Thursday, February 28, 2008

"Hey. Could we do that again? I know we haven't met, but I don't want to be an ant. You know? I mean, it's like we go through life with our antennas bouncing off one another, continously on ant autopilot, with nothing really human required of us. Stop. Go. Walk here. Drive there. All action basically for survival. All communication simply to keep this ant colony buzzing along in an efficient, polite manner. "Here's your change." "Paper or plastic?' "Credit or debit?" "You want ketchup with that?" I don't want a straw. I want real human moments. I want to see you. I want you to see me. I don't want to give that up. I don't want to be ant, you know?"
- woman at the stairs


So like, um, for Bazin, what the ontology of film has to do is it has to deal with, you know, with what photography also has an ontology of, except that it adds this dimension of time to it, and this greater realism. And so, like, it's about that guy, at that moment, in that space. And, you know, Bazin is like a Christian, so he, like, believes that, you know, God obviously ended up like, everything ... he believes, for him reality and God are the same. You know, like ... and so what film is actually capturing is like God incarnate, creating. And this very moment, God is manifesting as this. And what the film would capture if it was filming us right now would be like God as this table, and God as you, and God as me, and God looking the way we look right now, and saying and thinking what we're thinking right now, because we are all God manifest in that sense. So film is actually like a record of God, or of the face of God, or of the ever-changing face of God.

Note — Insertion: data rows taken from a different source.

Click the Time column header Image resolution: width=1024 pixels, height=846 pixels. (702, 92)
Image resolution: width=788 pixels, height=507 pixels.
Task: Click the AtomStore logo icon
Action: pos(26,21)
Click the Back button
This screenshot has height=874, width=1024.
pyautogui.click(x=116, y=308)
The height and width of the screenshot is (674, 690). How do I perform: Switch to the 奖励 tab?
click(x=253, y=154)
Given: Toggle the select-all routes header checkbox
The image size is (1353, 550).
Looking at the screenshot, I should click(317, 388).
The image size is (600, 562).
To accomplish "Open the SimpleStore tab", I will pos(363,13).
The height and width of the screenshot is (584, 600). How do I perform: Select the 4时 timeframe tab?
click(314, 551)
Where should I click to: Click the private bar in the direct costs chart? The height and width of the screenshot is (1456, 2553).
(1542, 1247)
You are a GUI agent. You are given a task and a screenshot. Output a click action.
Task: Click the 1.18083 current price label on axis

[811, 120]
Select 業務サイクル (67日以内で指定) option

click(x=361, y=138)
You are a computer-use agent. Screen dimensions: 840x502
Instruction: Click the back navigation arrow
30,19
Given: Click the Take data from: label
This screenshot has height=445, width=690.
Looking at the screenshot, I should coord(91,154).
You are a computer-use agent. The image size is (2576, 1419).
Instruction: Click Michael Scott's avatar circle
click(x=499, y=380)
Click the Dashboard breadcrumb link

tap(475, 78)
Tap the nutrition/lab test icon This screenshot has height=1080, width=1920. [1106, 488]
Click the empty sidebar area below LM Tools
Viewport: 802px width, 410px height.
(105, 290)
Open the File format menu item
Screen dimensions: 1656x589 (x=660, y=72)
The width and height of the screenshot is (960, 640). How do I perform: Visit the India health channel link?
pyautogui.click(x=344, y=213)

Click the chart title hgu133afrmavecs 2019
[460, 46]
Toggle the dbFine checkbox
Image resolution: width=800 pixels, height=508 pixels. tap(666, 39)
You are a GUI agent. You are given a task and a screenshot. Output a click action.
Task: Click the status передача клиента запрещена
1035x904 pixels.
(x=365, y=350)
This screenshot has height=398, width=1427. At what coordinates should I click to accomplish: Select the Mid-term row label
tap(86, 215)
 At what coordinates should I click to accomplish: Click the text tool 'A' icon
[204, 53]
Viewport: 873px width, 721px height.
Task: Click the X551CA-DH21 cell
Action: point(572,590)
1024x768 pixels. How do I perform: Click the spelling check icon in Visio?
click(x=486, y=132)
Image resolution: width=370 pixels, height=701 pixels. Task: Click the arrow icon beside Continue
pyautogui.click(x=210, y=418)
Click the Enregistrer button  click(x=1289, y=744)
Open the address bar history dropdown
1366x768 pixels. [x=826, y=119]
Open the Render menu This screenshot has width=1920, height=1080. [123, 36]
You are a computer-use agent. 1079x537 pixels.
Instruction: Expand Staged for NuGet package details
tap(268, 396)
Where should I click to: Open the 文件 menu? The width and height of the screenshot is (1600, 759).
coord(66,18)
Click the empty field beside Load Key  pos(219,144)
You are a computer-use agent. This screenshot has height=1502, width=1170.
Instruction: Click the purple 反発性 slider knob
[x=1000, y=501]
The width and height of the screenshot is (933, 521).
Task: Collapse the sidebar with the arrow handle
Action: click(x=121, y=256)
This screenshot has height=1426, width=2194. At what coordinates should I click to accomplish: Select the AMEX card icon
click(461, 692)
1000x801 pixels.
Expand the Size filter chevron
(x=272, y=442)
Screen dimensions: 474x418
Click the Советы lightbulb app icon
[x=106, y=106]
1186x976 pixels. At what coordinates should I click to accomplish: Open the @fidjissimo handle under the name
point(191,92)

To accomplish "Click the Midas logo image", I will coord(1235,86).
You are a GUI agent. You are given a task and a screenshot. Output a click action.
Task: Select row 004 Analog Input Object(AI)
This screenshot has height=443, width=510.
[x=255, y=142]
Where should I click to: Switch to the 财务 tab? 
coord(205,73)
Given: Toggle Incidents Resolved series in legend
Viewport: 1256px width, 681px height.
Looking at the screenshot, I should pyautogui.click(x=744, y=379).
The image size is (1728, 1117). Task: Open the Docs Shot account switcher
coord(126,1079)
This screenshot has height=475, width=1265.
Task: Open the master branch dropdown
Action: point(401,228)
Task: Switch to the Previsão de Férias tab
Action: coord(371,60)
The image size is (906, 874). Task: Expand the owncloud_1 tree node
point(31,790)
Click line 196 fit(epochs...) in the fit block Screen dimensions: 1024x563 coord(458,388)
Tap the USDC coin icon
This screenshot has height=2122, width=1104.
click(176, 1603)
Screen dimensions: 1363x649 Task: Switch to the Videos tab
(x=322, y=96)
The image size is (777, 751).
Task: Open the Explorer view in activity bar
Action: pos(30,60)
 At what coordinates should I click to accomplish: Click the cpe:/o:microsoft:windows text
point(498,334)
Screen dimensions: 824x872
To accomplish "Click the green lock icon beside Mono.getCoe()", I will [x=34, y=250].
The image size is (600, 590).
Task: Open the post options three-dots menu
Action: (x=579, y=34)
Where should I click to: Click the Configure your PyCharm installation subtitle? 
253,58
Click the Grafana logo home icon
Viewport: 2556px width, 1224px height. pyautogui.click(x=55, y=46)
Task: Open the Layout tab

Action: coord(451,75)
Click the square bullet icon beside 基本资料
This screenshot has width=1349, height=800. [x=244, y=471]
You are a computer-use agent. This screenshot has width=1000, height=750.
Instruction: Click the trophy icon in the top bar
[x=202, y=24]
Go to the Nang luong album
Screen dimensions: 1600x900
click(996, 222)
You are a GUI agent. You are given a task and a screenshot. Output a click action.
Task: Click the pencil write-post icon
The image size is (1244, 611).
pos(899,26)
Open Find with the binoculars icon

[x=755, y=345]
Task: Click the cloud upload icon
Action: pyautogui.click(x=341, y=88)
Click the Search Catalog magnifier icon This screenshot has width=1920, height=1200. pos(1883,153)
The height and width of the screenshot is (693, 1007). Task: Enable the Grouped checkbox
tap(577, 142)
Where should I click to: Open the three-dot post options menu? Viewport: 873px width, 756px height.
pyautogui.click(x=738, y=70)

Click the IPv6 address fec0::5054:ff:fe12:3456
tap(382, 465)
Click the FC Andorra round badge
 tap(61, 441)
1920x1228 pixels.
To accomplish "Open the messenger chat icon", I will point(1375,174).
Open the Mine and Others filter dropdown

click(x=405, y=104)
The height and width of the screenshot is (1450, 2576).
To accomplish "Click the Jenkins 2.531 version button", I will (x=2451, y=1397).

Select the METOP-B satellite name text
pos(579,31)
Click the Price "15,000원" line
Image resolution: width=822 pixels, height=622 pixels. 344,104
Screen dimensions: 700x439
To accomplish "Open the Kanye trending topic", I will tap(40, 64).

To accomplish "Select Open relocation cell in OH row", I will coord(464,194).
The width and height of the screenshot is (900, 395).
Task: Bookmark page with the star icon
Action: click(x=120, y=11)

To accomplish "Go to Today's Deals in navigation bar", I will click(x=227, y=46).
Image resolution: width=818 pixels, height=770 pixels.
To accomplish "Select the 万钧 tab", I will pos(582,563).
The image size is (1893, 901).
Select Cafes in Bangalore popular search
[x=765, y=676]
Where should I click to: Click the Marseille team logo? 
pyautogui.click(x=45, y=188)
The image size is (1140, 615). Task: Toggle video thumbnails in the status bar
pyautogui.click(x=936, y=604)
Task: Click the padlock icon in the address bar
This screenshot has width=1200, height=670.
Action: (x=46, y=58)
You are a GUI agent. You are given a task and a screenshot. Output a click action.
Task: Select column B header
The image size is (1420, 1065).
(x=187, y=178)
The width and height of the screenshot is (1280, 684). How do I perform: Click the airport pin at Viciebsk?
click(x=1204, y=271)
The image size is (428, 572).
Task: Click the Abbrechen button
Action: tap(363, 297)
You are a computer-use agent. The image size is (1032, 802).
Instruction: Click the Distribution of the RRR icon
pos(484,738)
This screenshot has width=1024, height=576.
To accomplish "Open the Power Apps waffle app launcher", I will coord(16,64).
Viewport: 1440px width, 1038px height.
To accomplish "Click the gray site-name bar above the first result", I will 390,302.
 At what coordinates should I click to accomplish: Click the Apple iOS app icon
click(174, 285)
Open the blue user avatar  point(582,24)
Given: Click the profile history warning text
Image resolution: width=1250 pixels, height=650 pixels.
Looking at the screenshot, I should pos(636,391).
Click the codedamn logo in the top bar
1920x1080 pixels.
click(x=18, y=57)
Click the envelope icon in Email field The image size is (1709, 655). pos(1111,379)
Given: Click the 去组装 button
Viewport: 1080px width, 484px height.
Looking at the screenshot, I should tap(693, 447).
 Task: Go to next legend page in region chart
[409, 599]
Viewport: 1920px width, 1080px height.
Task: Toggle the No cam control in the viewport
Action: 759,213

But, you know, you don't first think of the story of the song, and then make the song. It has to come out of that moment. And that's what film has. It's just that moment, which is holy. You know, like this moment, it's holy. But we walk around like it's not holy. We walk around like there's some holy moments and there are all the other moments that are not holy, right, but this moment is holy, right? And if film can let us see that, like frame it so that we see, like, "Ah, this moment. Holy." And it's like "Holy, holy, holy" moment by moment. But, like, who can live that way? Who can go, like, "Wow, holy"? Because if I were to look at you and just really let you be holy, I don't know, I would, like, stop talking.
Well, you'd be in the moment, I mean ....
Yeah
The moment is holy.
Yeah, but I'd be open. And then I'd look in your eyes, and I'd cry, and I'd like feel all this stuff and that's like not polite. I mean it would make you feel uncomfortable.
Well you could laugh too. I mean, why would you cry?
Well, 'cause ... I don't know. For me, I tend to cry.
Uh-huh. Well ... Is, is full ...
Well, let's do it right now. Let's have a holy moment.
Okay.
(Long moments pass with them staring at each other)
Everything is layers, isn't it?

- waking life

1 comment:

Kyle said...

i love it, mollie

this movie made me think of 3 books, all of which have made a huge impact on my life:

1. 'the great divorce' by cs lewis

2. 'flatland' by edwin abbott

3. 'praise habit' by david crowder

the crowder book talks a lot about what is secular and what is sacred in the introduction which i was reminded of by the 'holy moments' deal.

thanks for the post. have a good beach week.